Madde 16: Kredi büyümesini destekleyecek eylemler sınırlandırılmalıdır. Devlet bankaları ve Kredi Garanti Fonu (KGF) dahil olmak üzere borç vermeyi arttırma çabaları sınırlı olmalı ve kredinin yalnızca uygun borç alanlara verilmesi garanti altına alınmalıdır. Makro ihtiyati tedbirlerin geçmişteki uygulanmasına paralel olarak, yetkililer aşırı ve/veya tedbirsiz kredi büyümesini önlemek için bu tür araçları kullanmaya hazır olmalıdır. Özel banka borçlanmalarını zorunlu karşılıklarla teşvik eden son değişiklikler tekrar gözden geçirilmelidir.
Madde 17: Konkordato düzenlemesi ve mahkeme dışı yeniden yapılandırma konusunda halihazırdaki reformlara ek adımlar, kaynakların serbest bırakılması ve verimli kredilerin yeniden başlamasına yardımcı olacaktır. Heyet, mevcut konkordato mevzuatının borç veren ile kreditör arasında daha iyi bir denge sağlayacak bir şekilde kapsamlı olarak gözden geçirilmesini içeren devam edecen çabaları memnuniyetle karşılamaktadır.
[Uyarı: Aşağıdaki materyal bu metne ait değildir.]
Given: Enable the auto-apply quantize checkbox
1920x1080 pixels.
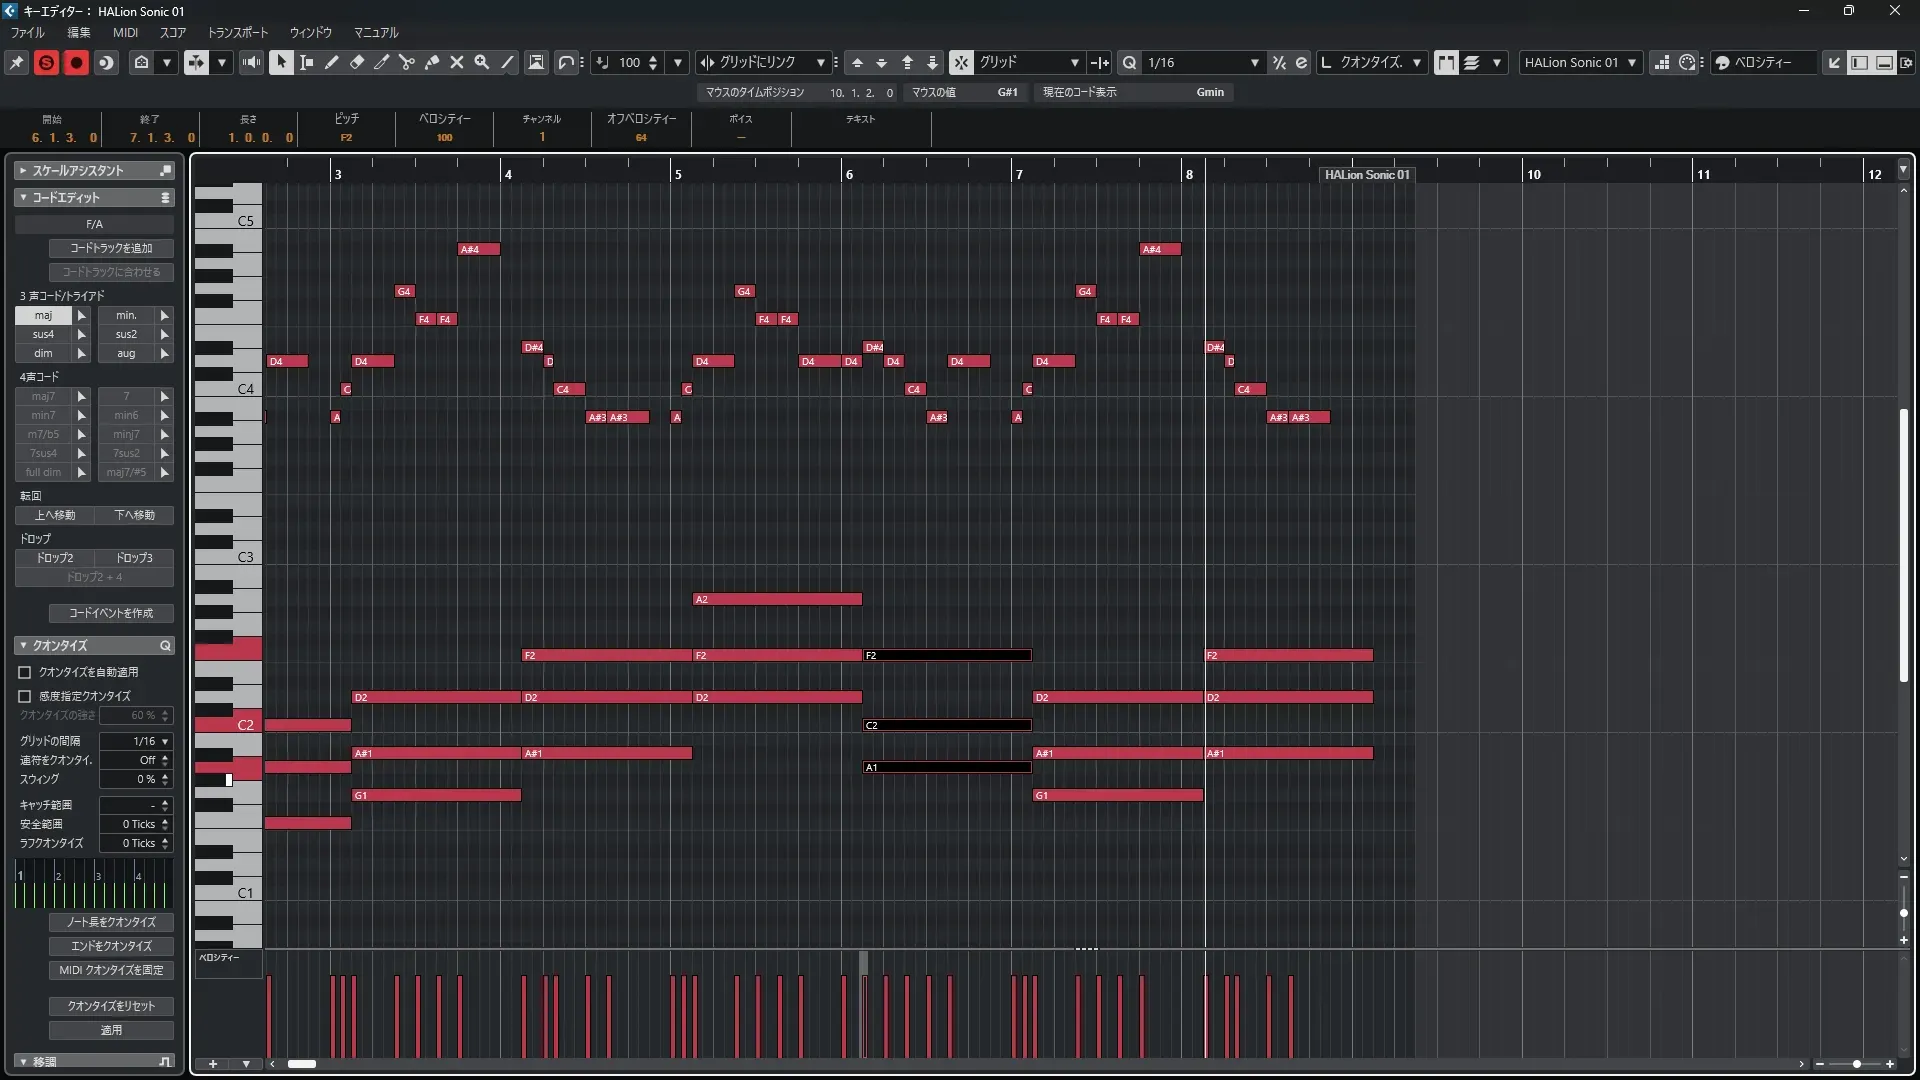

Geri dönmeyen kredilerin daha sıkı şekilde sınıflandırılması ve uygulanmasıyla birleştiğinde bu, takipteki alacakların daha iyi fiyatlandırılmasını ve mahkeme dışı çözümlerin çekiciliğinin artmasını sağlar, daha dayanıklı yeniden yapılandırmaları teşvik eder.
Madde 18: Yapısal reformlara odaklanmak, daha güçlü sürdürülebilir büyümeye dair beklentileri iyileştirir ve ekonominin şoklara karşı direncini artırır. Ürün piyasasındaki verimlilik piyasaya giriş ve çıkışları basitleştirerek, rekabetin önündeki engelleri gidererek ve otomatik enerji fiyatlandırma ayarlamalarını gerçekleştirerek artırılabilir. İnsan sermayesinin kalitesi, eğitimi ve iş başında eğitimleri daha yüksek bir seviyeye çıkararak yükseltilebilir. Çocukların erken yaşta eğitimi ve çocuk bakımı kadınların iş gücüne katılımını artırabilir. İşgücü piyasasının esnekliği geriye dönük maaş endekslemesinin ortadan kaldırılması ve asgari ücretlerin enflasyon beklentisi-verimlilikle uyumlu hale getirilmesiyle artırılabilir. Kıdem tazminatı, işgücü hareketliliğini teşvik etmek için yeniden düzenlenebilir.
Madde 19: Yönetimsel reformlar da büyüme beklentilerine yardımcı olabilir. Mevzuatsal öngörülebilirliği geliştirmek ve idari prosedürleri basitleştirmek iş ortamına ve yatırım iklimine yardım edecektir. Düzenleyici toleransın minimize edilmesi şeffaflığı artıracaktır. Yönetsel iyileştirmeler yapısal reform getirilerini de büyütebilir.